Context: Thiazolidinediones, which are peroxisome-proliferator-activated receptor-gamma agonists, are widely prescribed to patients with disorders characterized by insulin resistance. Pre-clinical studies suggest that peroxisome-proliferator-activated receptor-gamma signalling negatively regulates bone formation and bone density. Human data on the skeletal effects of thiazolidinediones are currently available only from observational studies.
Objective: To determine whether rosiglitazone, a thiazolidinedione, inhibits bone formation.
Design: 14 week randomized, double-blind, placebo-controlled trial.
Setting: General community.
Patients: 50 healthy, postmenopausal women.
Intervention: Rosiglitazone 8mg/day
Main outcome measures: The primary endpoint was biochemical markers of bone formation, secondary endpoints were a bone resorption marker and bone mineral density
Results: The osteoblast markers procollagen type I N-terminal propeptide and osteocalcin declined by 13% (p<0.005 vs placebo) and 10% (p=0.04 vs placebo), respectively, in the rosiglitazone group.

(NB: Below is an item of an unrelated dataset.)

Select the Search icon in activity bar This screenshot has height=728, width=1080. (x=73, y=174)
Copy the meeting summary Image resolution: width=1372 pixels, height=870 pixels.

These changes were evident by 4 weeks, and persisted for the duration of the study. There was no change in the serum
-C-terminal telopeptide of type I collagen, a marker of bone resorption (p=0.9 vs placebo). Total hip bone density fell in the rosiglitazone group (mean change from baseline rosiglitazone -1.9%, placebo -0.2%; between-groups difference 1.7%, 95% CI 0.6-2.7 p <0.01); lumbar spine bone density fell significantly from baseline values in the rosiglitazone group (p=0.02 vs baseline), but was not significantly different between groups (mean change from baseline rosiglitazone-1.2%, placebo -0.2%; between-groups difference 1.0%, 95%CI -0.2-2.3, p=0.13).
Conclusions: Short-term therapy with rosiglitazone exerts detrimental skeletal effects, by inhibiting bone formation. Skeletal endpoints should be included in future long-term studies of thiazolidinedione use.